### Exercise goal
In the records below, tally the lines that contain the word "computer" and give only that number.

Collected data entries:
***

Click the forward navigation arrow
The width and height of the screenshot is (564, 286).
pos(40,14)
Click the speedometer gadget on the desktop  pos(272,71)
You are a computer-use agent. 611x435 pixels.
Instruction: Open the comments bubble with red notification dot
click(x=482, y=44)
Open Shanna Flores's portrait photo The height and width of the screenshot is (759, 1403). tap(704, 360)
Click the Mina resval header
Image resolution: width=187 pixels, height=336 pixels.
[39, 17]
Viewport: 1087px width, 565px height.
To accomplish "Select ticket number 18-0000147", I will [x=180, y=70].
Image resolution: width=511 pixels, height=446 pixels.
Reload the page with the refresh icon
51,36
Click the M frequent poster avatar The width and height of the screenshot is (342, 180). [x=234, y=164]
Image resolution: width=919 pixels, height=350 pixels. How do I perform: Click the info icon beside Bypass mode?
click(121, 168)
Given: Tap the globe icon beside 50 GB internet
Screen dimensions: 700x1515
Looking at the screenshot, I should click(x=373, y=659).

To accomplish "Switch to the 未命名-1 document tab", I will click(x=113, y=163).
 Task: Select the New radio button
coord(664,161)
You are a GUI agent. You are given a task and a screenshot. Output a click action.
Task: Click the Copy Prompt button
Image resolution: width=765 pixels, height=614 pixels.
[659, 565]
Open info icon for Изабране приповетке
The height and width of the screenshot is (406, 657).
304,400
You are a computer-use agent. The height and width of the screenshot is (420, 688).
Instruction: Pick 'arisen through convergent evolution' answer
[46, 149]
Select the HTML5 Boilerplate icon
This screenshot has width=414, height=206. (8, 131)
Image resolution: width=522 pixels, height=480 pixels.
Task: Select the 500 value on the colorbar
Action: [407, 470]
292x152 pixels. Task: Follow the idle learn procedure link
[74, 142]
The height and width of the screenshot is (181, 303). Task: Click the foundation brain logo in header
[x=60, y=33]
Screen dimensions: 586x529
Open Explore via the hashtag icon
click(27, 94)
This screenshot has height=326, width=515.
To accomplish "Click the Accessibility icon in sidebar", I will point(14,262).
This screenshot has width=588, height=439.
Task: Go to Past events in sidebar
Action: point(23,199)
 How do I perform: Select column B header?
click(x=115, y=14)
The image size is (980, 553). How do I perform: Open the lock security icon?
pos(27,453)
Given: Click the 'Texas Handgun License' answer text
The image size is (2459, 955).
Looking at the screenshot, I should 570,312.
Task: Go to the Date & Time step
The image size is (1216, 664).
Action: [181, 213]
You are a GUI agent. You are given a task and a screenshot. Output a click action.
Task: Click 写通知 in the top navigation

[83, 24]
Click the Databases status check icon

***

### Answer to the exercise
2